The new study, a collaboration of researchers from 161 institutions, including CT State Museum of Natural History Curator, Collections Manager, and Engagement Specialist, and UConn Biodiversity Research Collection Vertebrate Collections Manager Erin Kuprewicz, used comparative camera trapping data from pre-lockdown and post-lockdown from sites across the globe, including study sites in Storrs to track how animals responded to the COVID-19 ‘anthropause.’
“COVID-19 mobility restrictions gave researchers a truly unique opportunity to study how animals responded when the number of people sharing their landscape changed drastically over a relatively short period,” says lead author Cole Burton, an associate professor of forest resources management at the University of British Columbia. “And contrary to the popular narratives that emerged around that time, we did not see an overall pattern of ‘wildlife running free’ while humans sheltered in place. Rather, we saw great variation in activity patterns of people and wildlife, with the most striking trends being that animal responses depended on landscape conditions and their position in the food chain.”
In Canada, researchers monitoring areas such as Banff and Pacific Rim national parks, Cathedral, Golden Ears, and South Chilcotin Mountains provincial parks, and the Sea-to-Sky corridor in B.C. found that carnivores like wolverines, wolves, and cougars were generally less active when human activity was higher.
In several of these parks, and in cities such as Edmonton, large herbivores often increased their activity but became more nocturnal with the presence of more humans. Large carnivores were notably absent from the most human-dominated landscapes.
Kuprewicz collaborates with researchers and citizen scientists across the country in a coordinated national survey called Snapshot USA which tracks and inventories animal activity. As a participant in Snapshot USA, Kuprewicz leads a long-term mammal census project studying the mammals of rural Connecticut. This massively collaborative project involves over 100 collaborators from every state in the US and has been running in Storrs every fall for the past five years.
Around UConn, Kuprewicz saw similar patterns to those observed in Canada.
“Some of the highlights specific to my dataset were that we noticed woodchucks significantly increased their activity at Storrs sites when humans are active, but bobcats and skunks significantly decreased their activity,” Kuprewicz said. “These local trends match up with the global patterns we present in the paper.”
Why it Matters
These findings highlight the importance of measures to minimize any detrimental effects of human disturbance on wildlife, including reducing overlaps that might lead to conflict.

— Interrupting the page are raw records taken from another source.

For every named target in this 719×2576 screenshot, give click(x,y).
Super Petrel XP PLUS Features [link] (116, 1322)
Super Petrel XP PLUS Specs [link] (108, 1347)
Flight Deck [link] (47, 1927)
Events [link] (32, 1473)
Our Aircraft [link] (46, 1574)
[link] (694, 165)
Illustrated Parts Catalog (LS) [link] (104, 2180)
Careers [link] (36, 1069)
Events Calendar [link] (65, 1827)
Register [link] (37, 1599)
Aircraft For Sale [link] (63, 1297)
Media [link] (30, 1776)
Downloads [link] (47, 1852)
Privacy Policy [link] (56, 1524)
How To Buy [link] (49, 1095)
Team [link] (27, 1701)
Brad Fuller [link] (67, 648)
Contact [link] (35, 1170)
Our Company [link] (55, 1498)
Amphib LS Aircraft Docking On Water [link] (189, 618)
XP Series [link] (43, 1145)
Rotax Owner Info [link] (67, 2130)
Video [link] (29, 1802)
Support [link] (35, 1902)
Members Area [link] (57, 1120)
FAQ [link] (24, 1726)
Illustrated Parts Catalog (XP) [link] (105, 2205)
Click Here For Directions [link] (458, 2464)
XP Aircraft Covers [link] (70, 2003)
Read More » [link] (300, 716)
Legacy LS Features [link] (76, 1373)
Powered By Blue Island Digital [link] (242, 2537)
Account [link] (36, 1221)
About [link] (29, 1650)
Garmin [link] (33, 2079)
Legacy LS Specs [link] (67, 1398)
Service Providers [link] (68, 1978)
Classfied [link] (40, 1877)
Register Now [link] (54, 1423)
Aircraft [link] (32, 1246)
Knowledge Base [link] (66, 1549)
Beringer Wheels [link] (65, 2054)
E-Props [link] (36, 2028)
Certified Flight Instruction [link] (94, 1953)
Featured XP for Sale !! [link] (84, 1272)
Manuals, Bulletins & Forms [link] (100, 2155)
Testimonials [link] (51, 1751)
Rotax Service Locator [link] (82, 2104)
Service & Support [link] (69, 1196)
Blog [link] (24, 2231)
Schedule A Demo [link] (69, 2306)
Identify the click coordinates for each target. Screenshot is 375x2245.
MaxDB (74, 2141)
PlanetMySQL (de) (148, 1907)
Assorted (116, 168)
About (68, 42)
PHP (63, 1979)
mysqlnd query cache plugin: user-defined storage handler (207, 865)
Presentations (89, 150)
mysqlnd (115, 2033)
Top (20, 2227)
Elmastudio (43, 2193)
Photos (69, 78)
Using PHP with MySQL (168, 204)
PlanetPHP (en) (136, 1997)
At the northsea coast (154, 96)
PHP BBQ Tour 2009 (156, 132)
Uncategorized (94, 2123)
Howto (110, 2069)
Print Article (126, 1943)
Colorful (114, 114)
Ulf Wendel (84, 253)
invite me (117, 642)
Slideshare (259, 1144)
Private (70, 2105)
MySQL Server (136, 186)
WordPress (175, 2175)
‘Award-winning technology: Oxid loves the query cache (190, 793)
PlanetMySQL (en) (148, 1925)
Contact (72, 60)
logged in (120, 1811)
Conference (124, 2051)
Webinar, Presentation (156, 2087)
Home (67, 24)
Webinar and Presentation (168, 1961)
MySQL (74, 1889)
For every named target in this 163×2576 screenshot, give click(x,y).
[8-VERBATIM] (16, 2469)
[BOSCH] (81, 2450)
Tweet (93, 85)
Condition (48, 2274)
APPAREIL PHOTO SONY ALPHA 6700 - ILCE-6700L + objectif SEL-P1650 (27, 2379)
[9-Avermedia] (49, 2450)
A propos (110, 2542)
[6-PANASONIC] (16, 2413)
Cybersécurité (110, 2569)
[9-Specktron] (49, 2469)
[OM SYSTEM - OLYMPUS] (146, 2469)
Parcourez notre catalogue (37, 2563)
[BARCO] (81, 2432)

“In remote areas with limited human infrastructure, the effects of our actual presence on wildlife may be particularly strong. To give wild animals the space they need, we may consider setting aside protected areas or movement corridors free of human activity, or consider seasonal restrictions, like temporary closures of campsites or hiking trails during migratory or breeding seasons,” says study co-author and UBC biologist Kaitlyn Gaynor.
She adds that strategies must also fit specific species and locations. In more remote areas, keeping human activity low will be necessary to protect sensitive species. In areas where people and animals overlap more, such as cities, nighttime is an important refuge for wildlife, and keeping it that way can help species survive. Efforts may focus on reducing human-wildlife conflict after dark, such as more secure storage of trash bins to reduce the number of animals getting into human food sources, or use of road mitigation measures to reduce vehicle collisions.
“Being aware of what mammals are active and when around UConn allows us to be thoughtful in campus planning to avoid detrimental human-wildlife conflict,” says Kuprewicz. “My cameras have shown that green spaces throughout campus are surprisingly rich in carnivore species (e.g., bobcats and fishers). The potential to evaluate these spaces as effective wildlife corridors in a human-dominated college campus landscape is exciting.”
The findings are particularly useful amid the surge in global travel and outdoor recreation post-pandemic, Burton adds.
“Understanding how wildlife responds to human activity in various contexts helps us develop effective conservation plans that have local and global impact. For that reason, we are working to improve wildlife monitoring systems using tools like the camera traps that made it possible to observe animal behaviors during the pandemic.”
Kuprewicz says collaborations and data sets like these are vital for navigating our future:
“As we accrue more census years for our long-term mammal dataset and devise interesting ways to use these data, the story of shifting species activity patterns and ranges will become clearer in the ever-changing Anthropocene.”